▸ Your instructions
Print each entry below precisely as it reads.
*** Recorded data ***
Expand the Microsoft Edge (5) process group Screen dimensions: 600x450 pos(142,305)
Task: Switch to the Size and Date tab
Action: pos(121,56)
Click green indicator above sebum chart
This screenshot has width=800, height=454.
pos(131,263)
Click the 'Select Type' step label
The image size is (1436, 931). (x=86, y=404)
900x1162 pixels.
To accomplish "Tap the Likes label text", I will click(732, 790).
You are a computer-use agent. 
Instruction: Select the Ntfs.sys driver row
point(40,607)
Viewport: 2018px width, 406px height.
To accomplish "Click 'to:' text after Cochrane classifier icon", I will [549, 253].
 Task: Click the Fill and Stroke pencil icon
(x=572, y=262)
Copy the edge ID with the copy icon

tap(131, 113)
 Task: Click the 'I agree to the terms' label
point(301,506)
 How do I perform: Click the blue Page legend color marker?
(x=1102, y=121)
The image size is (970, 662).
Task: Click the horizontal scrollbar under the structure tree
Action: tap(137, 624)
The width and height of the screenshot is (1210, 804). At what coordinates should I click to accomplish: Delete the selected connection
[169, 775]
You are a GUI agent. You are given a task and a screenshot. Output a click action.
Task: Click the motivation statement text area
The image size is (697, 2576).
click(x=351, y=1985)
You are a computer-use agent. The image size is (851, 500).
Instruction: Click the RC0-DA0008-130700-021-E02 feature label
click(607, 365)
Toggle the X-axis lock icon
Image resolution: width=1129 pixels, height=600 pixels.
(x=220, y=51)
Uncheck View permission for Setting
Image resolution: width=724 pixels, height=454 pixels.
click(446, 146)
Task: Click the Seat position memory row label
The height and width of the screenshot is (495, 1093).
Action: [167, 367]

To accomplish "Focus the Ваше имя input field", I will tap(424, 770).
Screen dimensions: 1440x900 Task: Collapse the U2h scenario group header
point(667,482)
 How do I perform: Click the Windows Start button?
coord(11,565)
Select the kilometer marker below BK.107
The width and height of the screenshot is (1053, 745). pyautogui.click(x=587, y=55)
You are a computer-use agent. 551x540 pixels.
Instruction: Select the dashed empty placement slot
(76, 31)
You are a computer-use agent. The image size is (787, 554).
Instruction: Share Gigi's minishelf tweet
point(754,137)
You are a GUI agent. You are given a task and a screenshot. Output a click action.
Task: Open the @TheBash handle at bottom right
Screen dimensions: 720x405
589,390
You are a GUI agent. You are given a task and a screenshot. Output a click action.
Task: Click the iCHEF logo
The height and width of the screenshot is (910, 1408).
***
▸ Exercise response
Expand the Microsoft Edge (5) process group Screen dimensions: 600x450 pos(142,305)
Task: Switch to the Size and Date tab
Action: pos(121,56)
Click green indicator above sebum chart
This screenshot has width=800, height=454.
pos(131,263)
Click the 'Select Type' step label
The image size is (1436, 931). (x=86, y=404)
900x1162 pixels.
To accomplish "Tap the Likes label text", I will click(732, 790).
You are a computer-use agent. 
Instruction: Select the Ntfs.sys driver row
point(40,607)
Viewport: 2018px width, 406px height.
To accomplish "Click 'to:' text after Cochrane classifier icon", I will [549, 253].
 Task: Click the Fill and Stroke pencil icon
(x=572, y=262)
Copy the edge ID with the copy icon

tap(131, 113)
 Task: Click the 'I agree to the terms' label
point(301,506)
 How do I perform: Click the blue Page legend color marker?
(x=1102, y=121)
The image size is (970, 662).
Task: Click the horizontal scrollbar under the structure tree
Action: tap(137, 624)
The width and height of the screenshot is (1210, 804). At what coordinates should I click to accomplish: Delete the selected connection
[169, 775]
You are a GUI agent. You are given a task and a screenshot. Output a click action.
Task: Click the motivation statement text area
The image size is (697, 2576).
click(x=351, y=1985)
You are a computer-use agent. The image size is (851, 500).
Instruction: Click the RC0-DA0008-130700-021-E02 feature label
click(607, 365)
Toggle the X-axis lock icon
Image resolution: width=1129 pixels, height=600 pixels.
(x=220, y=51)
Uncheck View permission for Setting
Image resolution: width=724 pixels, height=454 pixels.
click(446, 146)
Task: Click the Seat position memory row label
The height and width of the screenshot is (495, 1093).
Action: [167, 367]

To accomplish "Focus the Ваше имя input field", I will tap(424, 770).
Screen dimensions: 1440x900 Task: Collapse the U2h scenario group header
point(667,482)
 How do I perform: Click the Windows Start button?
coord(11,565)
Select the kilometer marker below BK.107
The width and height of the screenshot is (1053, 745). pyautogui.click(x=587, y=55)
You are a computer-use agent. 551x540 pixels.
Instruction: Select the dashed empty placement slot
(76, 31)
You are a computer-use agent. The image size is (787, 554).
Instruction: Share Gigi's minishelf tweet
point(754,137)
You are a GUI agent. You are given a task and a screenshot. Output a click action.
Task: Open the @TheBash handle at bottom right
Screen dimensions: 720x405
589,390
You are a GUI agent. You are given a task and a screenshot. Output a click action.
Task: Click the iCHEF logo
The height and width of the screenshot is (910, 1408).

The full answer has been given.